Mis recuerdos de la Guerra están, en parte, en la memoria de mis libros. No sé si esa guerra debe llamarse civil o simplemente la guerra. Yo la llamo la guerra de mi memoria histórica, la guerra de mi niñez que nadie olvida. Esa guerra que nunca se sabe cuando acaba.
Tenía seis años cuando empezó esa guerra del 36 que una madrugada manchó de sangre la puerta de nuestra casa de la Cuesta. Una casa que tenía dos puertas, la de la cuesta empedrada y la del corral que daba a la muralla. Aquella sangre derramada que descubrimos todavía húmeda en nuestra puerta, fue para nosotros el estallido de la guerra. Era nuestro primer muerto deslavazado en nuestra puerta, la sangre de un guardia civil abatido de dos balazos desde la esquina por un tirador certero que dio alcance a su caza. Nosotros no vimos el cadáver que, pronto, lo retiraron dejando en el suelo la mancha de su sangre como un lienzo de cieno rojizo, luego negro. Alguien contaría que su cazador lo vino siguiendo desde el cuartel y, cuando lo vio herido e indefenso sentado allí, supo enseguida que este era pieza segura que no se le escaparía, apuntó y disparó. Pieza cobrada. La sangre dejó sobre la cuesta empedrada como un mapa de España de sangre con sus cabos, sus golfos y sus ríos. El cazador afortunado mostró a todo el mundo su trofeo, el tricornio con galones dorados conquistado. Él ya había ganado su primera batalla. Vimos la mancha horrible desde el balcón en un descuido de mi madre: allí estaba la sangre. Nadie se atrevía a pisar esa mancha oscurecida, húmeda, sangre sagrada, y por eso mi madre decidió más tarde que entráramos y saliéramos por la puerta del corral.
-No se puede pisar la sangre de un muerto,-le oí decir convencida y aterrada.

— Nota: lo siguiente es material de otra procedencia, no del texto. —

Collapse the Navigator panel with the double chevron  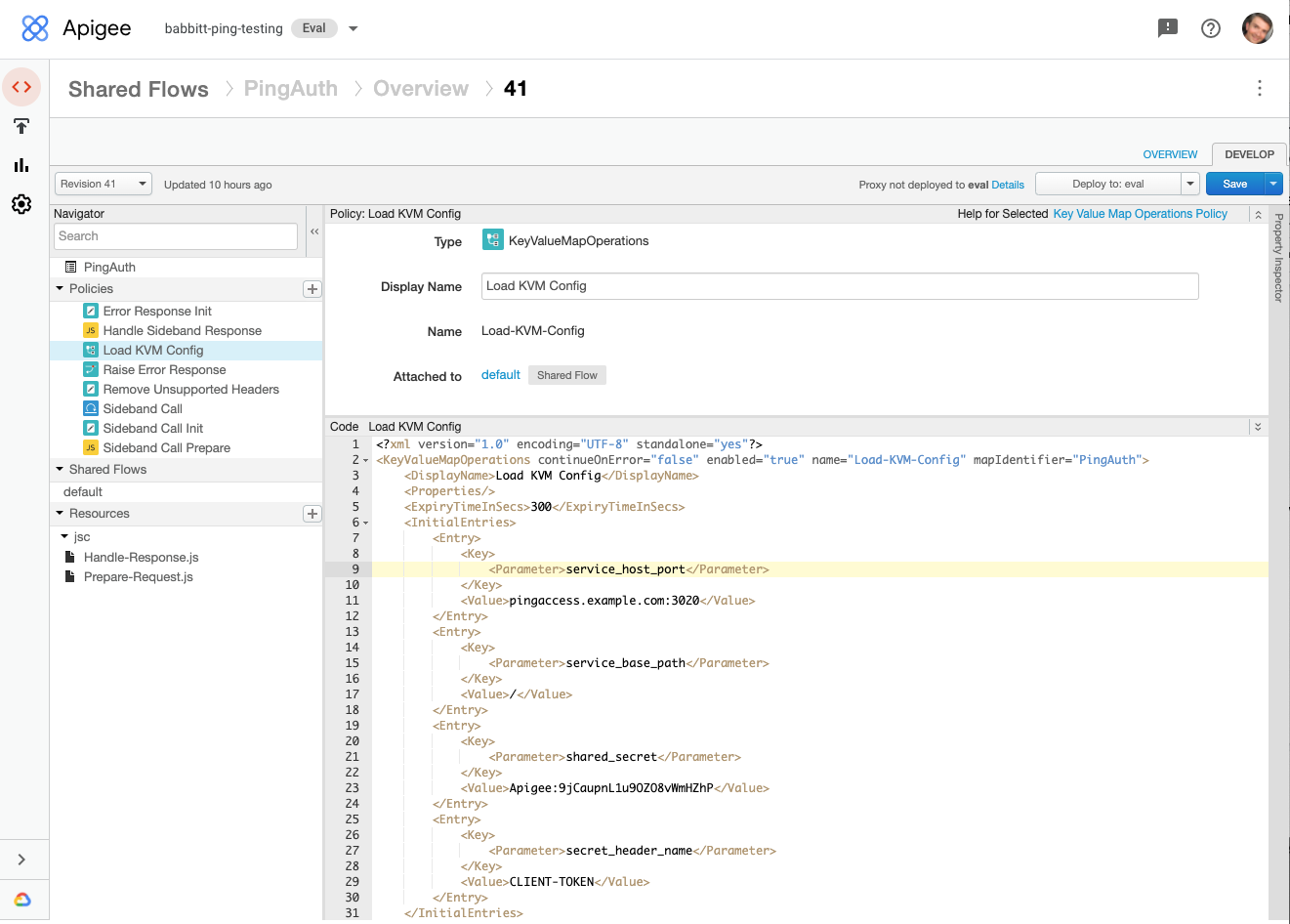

Lo que cuento es verídico, comenzó ese día de julio del alzamiento. El día en que los guardias civiles, con su capitán al frente, decidieron levantarse contra el gobierno de la República y se hicieron fuertes en el cuartel, cerca de mi casa. Fueron cercados por guardias de asalto y milicianos en un tiroteo que duró varios días. Muchas de las balas hacían impacto en nuestra casa o se colaban por las ventanas. Fueron unos días trágicos. Al final, sin munición ni bastimentos, perdidos, unos intentaron huir y otros se rindieron y, muertos, fueron paseados sobre sus caballos sin gualdrapas por la ciudad acojonada. La guerra aquella, había empezado. Inmediatamente, se publicó un bando para que la ciudadanía se rindiera y, como señal, se colgara del balcón una bandera roja. Nosotros pusimos un jersey de lana encarnada de mi hermano mayor. Al colgar el jersey fue cuando vimos la sangre en la puerta. Entonces supimos que esos fueron los dos tiros que oímos de madrugada casi dentro del portal.
-¡Lo han matado!
-Nosotros hemos perdido un cabo,-comentó un guardia de asalto mirando la mancha de sangre,-fue alcanzado cuando manejaba la ametralladora del tejado.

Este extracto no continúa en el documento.